【2016年ベストテン&ワーストテン企画】2016年映画サントラベストテン
2016年も1月中旬まで終わってしまいました…早いなぁ…というわけで2016年ベストテン&ワーストテン企画第3弾は2016年サントラベストテンです。といっても実は積みサントラが大量に発生してしまって2016年はあまりサントラを聞けなかったですね。Spotifyのおかげで聞くサントラの種類とかとても増えたはずなんですが、忙しかったり、ビルボードチャートで人気の曲を聞いていたりと、完全に怠けてましたね。なので今年は量は少ないながらも選りすぐりのお気に入りサントラを選んでみました。
まず今回のベストテンのレギュレーションについてですが、この条件を満たした映画サントラでベストテン決めたいと思います。

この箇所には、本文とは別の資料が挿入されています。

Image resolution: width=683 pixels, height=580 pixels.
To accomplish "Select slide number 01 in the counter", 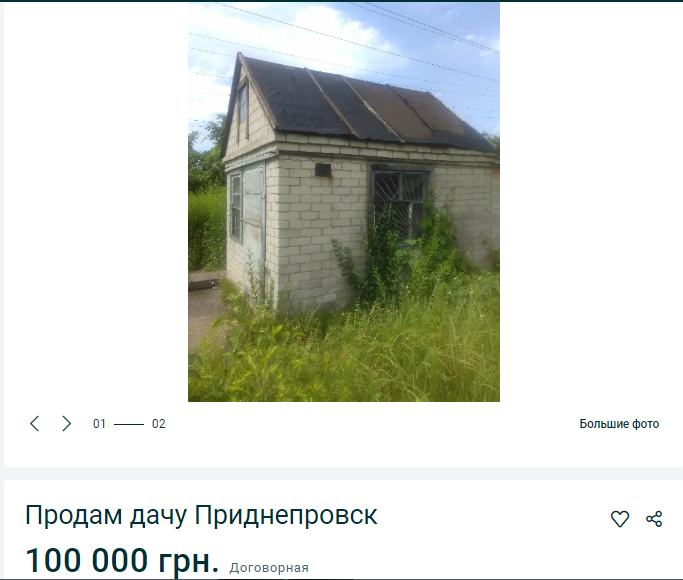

- 2016年1月から2016年12月に劇場公開された映画のサントラ
- 2016年1月から2016年12月に発売されたディスクスルー映画のサントラ
- 2016年1月から2016年12月に配信されたNetflixで配信されたNetflix製作の映画のサントラ
またサントラベストテンでは更に以下のルールを適用します。
- 劇伴、スコアのみを対象とする。
- 1作曲家につき1作品しかベストテンに入れることはできない(連名は別カウント)
- コンピレーションアルバムや、歌物は含めない(例: シング・ストリート)
- 映画自体を鑑賞していなくても、サントラをきちんと聞いている場合はランキングに含めることができる。
- スコアを聞いた媒体は問わない。
ちなみに今回のサントラベストテンでは40作品が選考対象となりました。それでは第10位から発表していきたいと思います。
第10位:バッドマン VS スーパーマン ジャスティスの誕生(ハンス・ジマー&ジャンキーXL)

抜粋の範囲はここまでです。